Will health care improve? Once we understand that technology is not the end all and cure all that creates healing; once we endorse prevention, wellness, optimal healing environments, and systems approaches to health and wellness, health care will improve. I’ll bet you that it will have very little to do with the rules that are unfolding right now and much more to do with the creation and acceptance of a National Health Policy.



  1. Scott Hodson says:

    The POA assessment process, the process of gathering and reporting data for the CMS Core process of care and HCAHPS measures, development and implementation of EMRs and other quality management technology, orgainizational additions to develop and implement evidence-based physician orders and clinical pathways… and many other measures that hospitals are undertaking to address the national quality and patient safety improvement imperative have undoubtedly added to their cost structure. But I have seen and been involved in some success stories related to these activities.

    At one client, pneumonia mortality declined 50%, and medicare length of stay decreased nearly 2 days (saving a significant amount of cost without impacting reimbursement.) At another client, during the first week of implementation of an eICU, two “near misses” were prevented. At another, hospital acquired conditions that added an average of $3,500 the the cost of each case that happened, and processes were put in place that reduced them dramatically. Another health system grew market share by over 5 points in two years after declaring an all out Quality Revolution and competing publicly on the basis of demonstrably better quality and patient service.

    When done properly, the investment in quality and patient safety can have a positive ROI! If you haven’t already, maybe it would be interesting to challenge your management team to identify quality gaps that are costing you money and market share (every hospital has them.) For example I recently saw research conducted in one Midwestern hospital where they identified that the average cost to treat a catheter related blood stream infection was $91,000, whereas the average reimbursement was about $67,000 – an operational loss of $24,000. As of Oct. 1, 2008, reimbursement will be zero. And the CDC estimates that there were nearly 30,000 such cases in 1996!

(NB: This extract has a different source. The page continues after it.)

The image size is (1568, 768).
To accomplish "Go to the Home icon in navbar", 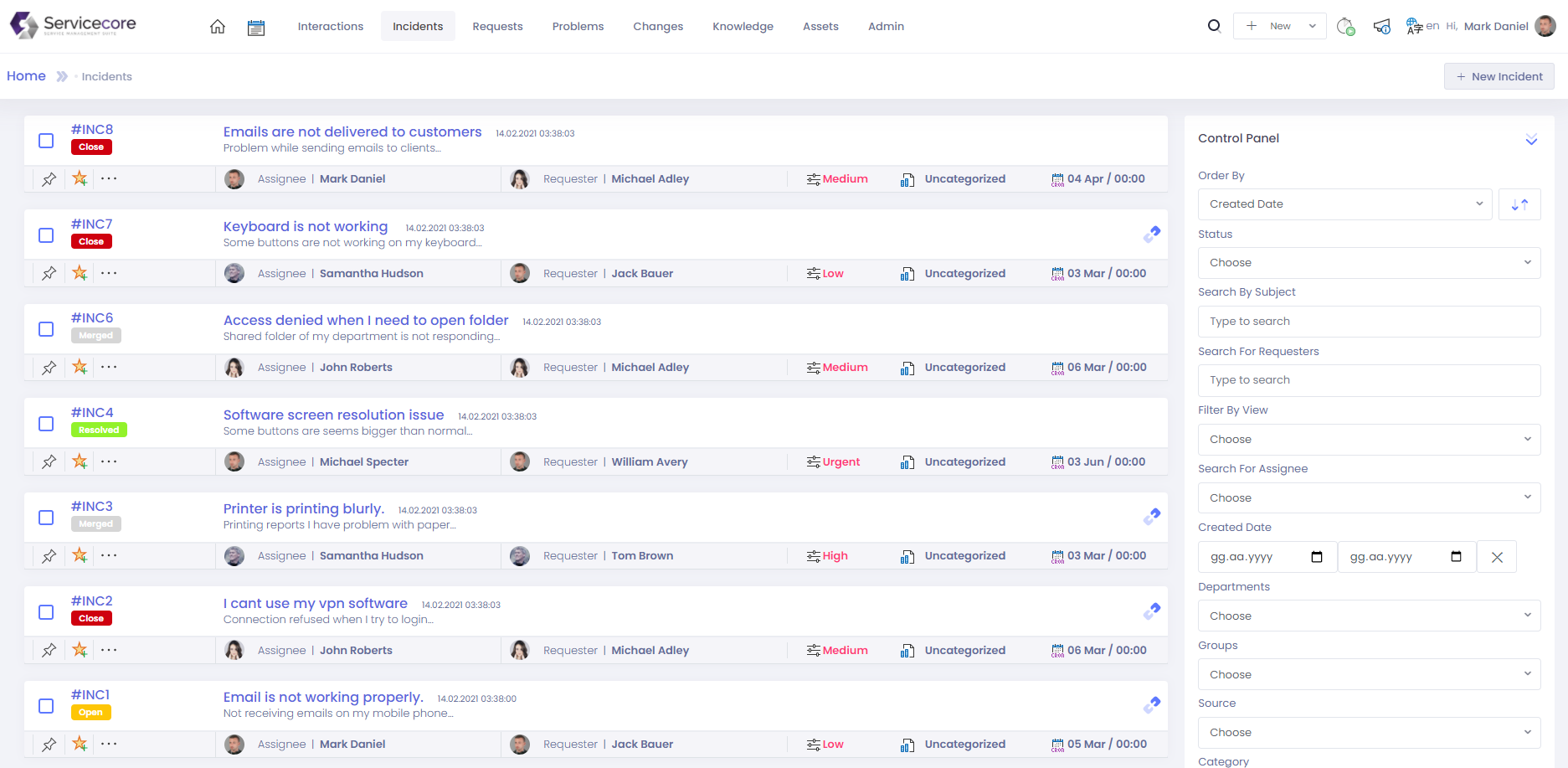I will [218, 27].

    I bet you can find ways to move the needle on quality AND your bottom line. Good luck!

  2. Hi – I was steered here by Paul Levy’s mention of your book on the RunningAHospital blog. This post initially caught my eye because I’m involved in competitive barbershop singing, and my particular chapter is in the throes of changing to a more competitive orientation with a similar effect on number of active members.

    Meanwhile, although I’m pretty new to the subject (just this year), I’ve become an avid learner about transforming healthcare. (I had a wild ride with grade 4 stage 4 renal cell carcinoma last year, started dismal, had high-dosage Interleuken, emerged essentially all better in six months, though the cancer did break my femur before we stopped it.) Once it was over I learned that my primary is a member of the e-Patient Working Group, and by March I’d become a member. I work in high tech, I’m a blogger, I’m an avid amateur process geek. So I see this through lots of lenses.

    Your band picture caught my eye, but now I’m trying to weave the rest of your post into my thinking about all this, and into what I’ve learned on Levy’s blog. Lots to manage.

    Are you saying that by trying to go for quality, we’re going to cut out a lot of “players”? Or are you saying that “the tree up which we are barking” isn’t the one that will get us to the promised land?